All lines from the one containing "You are a computer-use agent. The image" to the end of the entries below must be output exactly, and no other lines.

════

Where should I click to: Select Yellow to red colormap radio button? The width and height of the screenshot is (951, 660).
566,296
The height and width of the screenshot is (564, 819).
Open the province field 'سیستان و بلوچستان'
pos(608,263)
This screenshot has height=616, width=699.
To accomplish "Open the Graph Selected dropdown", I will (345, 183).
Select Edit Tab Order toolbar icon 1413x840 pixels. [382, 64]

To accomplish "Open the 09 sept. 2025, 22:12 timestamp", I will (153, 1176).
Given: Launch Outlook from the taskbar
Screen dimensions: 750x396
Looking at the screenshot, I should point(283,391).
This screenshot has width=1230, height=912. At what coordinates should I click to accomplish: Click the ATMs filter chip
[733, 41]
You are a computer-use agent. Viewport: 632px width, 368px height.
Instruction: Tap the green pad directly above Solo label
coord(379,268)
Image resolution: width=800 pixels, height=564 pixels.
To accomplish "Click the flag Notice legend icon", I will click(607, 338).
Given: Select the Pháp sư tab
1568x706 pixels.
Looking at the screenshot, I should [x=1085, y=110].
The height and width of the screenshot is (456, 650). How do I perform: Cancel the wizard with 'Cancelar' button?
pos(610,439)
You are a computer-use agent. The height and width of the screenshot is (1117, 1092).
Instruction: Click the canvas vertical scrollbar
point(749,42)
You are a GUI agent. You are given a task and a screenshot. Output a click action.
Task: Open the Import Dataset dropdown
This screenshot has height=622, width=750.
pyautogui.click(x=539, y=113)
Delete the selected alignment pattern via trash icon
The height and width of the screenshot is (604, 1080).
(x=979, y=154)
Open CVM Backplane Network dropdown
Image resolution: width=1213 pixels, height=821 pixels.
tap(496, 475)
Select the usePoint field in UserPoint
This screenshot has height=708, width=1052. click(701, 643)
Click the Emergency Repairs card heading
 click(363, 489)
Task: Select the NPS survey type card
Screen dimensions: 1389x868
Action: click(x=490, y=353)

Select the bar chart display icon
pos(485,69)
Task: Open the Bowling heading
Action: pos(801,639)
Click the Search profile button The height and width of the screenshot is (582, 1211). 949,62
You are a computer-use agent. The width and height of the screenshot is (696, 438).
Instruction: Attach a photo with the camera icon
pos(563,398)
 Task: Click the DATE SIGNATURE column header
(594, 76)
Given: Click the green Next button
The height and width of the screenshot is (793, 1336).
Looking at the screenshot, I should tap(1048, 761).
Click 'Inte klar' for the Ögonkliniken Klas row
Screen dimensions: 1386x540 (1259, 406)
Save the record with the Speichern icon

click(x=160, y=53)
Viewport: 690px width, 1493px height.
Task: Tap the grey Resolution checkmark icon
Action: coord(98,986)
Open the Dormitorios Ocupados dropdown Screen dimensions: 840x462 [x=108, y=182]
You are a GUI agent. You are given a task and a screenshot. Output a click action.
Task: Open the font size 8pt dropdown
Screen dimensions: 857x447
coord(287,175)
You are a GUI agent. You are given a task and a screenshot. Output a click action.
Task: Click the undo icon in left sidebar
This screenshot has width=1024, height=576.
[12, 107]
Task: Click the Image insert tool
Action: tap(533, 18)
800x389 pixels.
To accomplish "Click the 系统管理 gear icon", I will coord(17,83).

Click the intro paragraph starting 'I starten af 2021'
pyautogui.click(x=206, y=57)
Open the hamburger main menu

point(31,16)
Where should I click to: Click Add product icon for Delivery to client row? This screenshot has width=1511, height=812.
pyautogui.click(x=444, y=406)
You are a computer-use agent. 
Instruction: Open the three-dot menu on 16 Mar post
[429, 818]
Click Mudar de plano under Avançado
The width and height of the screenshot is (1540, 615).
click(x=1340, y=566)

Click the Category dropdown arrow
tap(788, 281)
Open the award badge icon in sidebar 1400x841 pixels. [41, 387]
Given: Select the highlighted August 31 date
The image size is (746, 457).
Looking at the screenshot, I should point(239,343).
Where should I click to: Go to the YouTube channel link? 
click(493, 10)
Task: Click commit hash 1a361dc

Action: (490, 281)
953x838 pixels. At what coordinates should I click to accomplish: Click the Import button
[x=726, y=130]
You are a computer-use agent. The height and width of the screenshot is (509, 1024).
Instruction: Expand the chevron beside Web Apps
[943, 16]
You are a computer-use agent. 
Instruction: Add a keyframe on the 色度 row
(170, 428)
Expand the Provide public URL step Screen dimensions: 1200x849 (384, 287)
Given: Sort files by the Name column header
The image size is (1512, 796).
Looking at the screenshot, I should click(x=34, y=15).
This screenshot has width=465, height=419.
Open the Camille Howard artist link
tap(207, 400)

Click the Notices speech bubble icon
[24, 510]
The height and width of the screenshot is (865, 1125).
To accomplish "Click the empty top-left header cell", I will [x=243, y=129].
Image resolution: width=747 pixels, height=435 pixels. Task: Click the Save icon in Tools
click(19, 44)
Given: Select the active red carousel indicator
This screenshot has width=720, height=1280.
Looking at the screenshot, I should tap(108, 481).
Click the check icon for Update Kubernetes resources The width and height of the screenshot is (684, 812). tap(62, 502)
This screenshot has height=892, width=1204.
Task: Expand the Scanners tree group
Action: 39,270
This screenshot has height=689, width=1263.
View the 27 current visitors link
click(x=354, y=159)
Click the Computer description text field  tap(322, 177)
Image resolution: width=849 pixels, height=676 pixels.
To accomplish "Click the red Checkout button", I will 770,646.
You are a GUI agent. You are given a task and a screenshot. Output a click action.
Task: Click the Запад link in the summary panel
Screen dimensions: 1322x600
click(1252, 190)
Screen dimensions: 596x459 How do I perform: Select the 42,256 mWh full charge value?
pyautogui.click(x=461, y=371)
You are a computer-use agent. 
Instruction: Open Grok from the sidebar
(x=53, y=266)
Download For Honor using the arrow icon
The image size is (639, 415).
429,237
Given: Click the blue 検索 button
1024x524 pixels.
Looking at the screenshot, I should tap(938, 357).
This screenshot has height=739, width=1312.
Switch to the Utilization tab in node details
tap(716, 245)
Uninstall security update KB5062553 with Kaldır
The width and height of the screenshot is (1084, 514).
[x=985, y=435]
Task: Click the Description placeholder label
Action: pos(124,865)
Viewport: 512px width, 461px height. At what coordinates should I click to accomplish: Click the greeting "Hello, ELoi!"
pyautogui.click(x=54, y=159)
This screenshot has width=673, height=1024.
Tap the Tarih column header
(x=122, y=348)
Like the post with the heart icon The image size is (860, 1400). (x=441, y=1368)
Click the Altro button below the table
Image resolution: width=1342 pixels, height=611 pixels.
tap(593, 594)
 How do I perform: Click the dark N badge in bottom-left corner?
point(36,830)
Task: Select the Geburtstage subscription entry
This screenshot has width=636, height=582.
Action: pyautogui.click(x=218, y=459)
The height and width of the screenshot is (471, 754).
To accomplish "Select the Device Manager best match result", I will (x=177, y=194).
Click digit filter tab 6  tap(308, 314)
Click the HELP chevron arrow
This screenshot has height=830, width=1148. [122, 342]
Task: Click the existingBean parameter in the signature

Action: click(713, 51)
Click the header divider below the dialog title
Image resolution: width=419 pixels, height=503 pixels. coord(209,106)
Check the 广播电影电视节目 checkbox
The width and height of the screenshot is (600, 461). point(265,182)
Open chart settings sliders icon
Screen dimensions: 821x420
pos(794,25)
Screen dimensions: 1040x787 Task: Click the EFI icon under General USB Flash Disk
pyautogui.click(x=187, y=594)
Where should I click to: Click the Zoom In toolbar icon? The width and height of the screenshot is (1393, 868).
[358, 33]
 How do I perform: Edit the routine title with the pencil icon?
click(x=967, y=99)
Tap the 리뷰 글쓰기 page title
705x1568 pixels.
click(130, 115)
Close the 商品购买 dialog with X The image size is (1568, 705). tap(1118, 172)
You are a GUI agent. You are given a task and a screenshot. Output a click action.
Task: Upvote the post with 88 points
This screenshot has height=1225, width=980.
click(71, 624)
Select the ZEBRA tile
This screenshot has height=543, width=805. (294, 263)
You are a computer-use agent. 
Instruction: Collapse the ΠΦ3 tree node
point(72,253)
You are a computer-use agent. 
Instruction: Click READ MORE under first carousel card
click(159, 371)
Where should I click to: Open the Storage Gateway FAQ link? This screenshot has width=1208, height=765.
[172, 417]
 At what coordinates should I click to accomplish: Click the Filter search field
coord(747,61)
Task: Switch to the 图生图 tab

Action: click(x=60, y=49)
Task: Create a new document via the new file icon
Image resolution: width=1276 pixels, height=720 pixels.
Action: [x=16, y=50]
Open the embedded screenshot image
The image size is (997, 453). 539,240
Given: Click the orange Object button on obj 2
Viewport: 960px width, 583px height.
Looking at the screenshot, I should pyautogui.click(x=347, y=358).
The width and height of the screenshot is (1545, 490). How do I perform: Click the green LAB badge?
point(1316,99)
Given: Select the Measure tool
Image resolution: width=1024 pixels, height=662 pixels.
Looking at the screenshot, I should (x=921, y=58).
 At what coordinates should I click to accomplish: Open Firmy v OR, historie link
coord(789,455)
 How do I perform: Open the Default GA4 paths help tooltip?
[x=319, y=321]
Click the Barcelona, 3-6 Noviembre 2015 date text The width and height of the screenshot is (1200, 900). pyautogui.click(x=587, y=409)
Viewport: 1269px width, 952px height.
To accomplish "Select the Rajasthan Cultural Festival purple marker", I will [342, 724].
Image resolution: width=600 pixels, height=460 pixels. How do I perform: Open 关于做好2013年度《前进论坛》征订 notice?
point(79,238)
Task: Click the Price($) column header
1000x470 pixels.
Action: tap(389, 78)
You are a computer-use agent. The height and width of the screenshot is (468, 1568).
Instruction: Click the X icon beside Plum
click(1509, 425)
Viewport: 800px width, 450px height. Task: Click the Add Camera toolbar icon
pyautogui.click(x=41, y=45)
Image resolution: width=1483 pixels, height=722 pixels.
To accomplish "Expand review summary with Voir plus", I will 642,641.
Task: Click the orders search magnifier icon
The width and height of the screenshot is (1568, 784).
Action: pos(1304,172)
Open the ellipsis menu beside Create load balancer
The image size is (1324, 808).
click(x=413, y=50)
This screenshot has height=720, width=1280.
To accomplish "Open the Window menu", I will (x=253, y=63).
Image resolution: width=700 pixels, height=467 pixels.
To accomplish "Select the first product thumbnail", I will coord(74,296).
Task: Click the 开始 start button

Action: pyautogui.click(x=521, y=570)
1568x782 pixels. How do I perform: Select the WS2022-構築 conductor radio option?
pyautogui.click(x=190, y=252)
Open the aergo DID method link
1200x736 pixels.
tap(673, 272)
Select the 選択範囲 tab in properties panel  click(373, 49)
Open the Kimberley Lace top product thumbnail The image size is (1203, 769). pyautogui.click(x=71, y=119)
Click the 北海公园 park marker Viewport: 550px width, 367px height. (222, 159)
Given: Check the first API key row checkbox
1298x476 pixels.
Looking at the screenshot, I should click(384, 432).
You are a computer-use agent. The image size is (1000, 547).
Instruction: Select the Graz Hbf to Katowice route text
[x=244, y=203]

════

_SOLUTION FOR THIS EXERCISE_
You are a computer-use agent. The image size is (1000, 547).
Instruction: Select the Graz Hbf to Katowice route text
[x=244, y=203]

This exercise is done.